Se la vita è appesa a un filo, è la morte che Claire Morgan tiene appesa ai suoi fili – gli stessi che, adornati di pelli di uccelli, compongono il suo ultimo pezzo intitolato Song.

Un titolo audace per un’opera funebre che sembra un memento mori: una ghirlanda di uccelli morti tanto incantevole quanto terrificante. Perché anche se sono incavati, gli impiccati hanno conservato la lucentezza e la vivacità del loro piumaggio… I only dared to touch you once I knew that you were dead, Ho osato toccarti solo quando ho saputo che eri morto: questo il titolo della nuova mostra di Claire Morgan presentata alla galleria Karsten Greve (a Parigi dopo Colonia)1. Contiene tutta la poesia e tutta la delicatezza degli ultimi lavori dell’artista irlandese che non smette mai di parlare della “nostra vulnerabilità” e del “nostro disagio di fronte all’impermanenza di ogni cosa nella vita”.

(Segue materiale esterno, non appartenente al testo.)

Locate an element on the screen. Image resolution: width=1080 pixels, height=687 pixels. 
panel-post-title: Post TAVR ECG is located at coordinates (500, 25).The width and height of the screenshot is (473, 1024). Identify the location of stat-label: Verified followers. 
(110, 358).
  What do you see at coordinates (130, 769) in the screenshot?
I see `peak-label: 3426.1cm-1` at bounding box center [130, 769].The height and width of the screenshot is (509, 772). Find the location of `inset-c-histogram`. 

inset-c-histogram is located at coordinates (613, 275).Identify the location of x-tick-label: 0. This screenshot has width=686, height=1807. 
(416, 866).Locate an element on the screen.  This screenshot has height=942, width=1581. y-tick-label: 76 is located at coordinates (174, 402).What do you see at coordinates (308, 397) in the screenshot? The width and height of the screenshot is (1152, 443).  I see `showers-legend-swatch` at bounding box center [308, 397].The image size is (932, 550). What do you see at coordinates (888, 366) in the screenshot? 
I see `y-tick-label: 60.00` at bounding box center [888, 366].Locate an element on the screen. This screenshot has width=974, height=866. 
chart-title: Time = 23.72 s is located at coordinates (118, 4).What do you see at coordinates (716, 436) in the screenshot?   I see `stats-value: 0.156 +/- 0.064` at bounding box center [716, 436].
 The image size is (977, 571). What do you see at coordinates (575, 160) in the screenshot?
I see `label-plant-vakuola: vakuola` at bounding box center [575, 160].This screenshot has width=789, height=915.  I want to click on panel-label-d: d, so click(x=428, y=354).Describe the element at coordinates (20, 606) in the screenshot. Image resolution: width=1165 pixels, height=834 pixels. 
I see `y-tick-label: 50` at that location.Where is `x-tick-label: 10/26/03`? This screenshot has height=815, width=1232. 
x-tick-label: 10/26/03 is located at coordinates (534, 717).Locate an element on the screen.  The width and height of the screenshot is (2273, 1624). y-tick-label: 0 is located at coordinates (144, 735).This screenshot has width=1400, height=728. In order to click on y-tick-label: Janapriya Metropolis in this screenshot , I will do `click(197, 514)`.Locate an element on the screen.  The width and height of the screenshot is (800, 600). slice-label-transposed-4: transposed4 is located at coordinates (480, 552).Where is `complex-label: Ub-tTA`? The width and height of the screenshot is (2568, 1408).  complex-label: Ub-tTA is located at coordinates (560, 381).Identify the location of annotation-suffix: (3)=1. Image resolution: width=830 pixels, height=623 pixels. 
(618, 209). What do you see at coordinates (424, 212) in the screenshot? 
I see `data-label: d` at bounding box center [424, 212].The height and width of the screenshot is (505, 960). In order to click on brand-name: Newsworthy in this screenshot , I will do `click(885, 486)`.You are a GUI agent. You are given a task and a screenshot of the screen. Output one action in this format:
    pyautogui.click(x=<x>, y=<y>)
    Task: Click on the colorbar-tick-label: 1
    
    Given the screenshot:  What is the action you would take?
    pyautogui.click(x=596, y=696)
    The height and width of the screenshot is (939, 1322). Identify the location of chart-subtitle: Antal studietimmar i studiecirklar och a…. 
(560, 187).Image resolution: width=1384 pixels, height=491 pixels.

Aureolata da uccelli morti, come una profetessa dell' »era di estinzione di massa nella quale stiamo entrando », la donna nuda e già esangue siede al centro della sua installazione The inevitable heat death of the universe [L’inevitabile morte termica dell’universo] appare come una vera e propria allegoria della distruzione. In altre opere, è questa stessa donna nuda, modellata in cera o disegnata a pastello, ad apparire adornata da una pelle di volpe protettiva e rigenerante: in Claire Morgan, il confine tra morte e vita è sempre labile. Una prossimità inquietante all’opera nei suoi ultimi disegni mescolando fluidi corporei recuperati durante il processo di tassidermia con acquerello e matita…
- Titolo che è anche quello del libro illustrato presentato in mostra, un’opera composta da sette disegni e due testi manoscritti che formano un dialogo tra una donna viva e una volpe morta.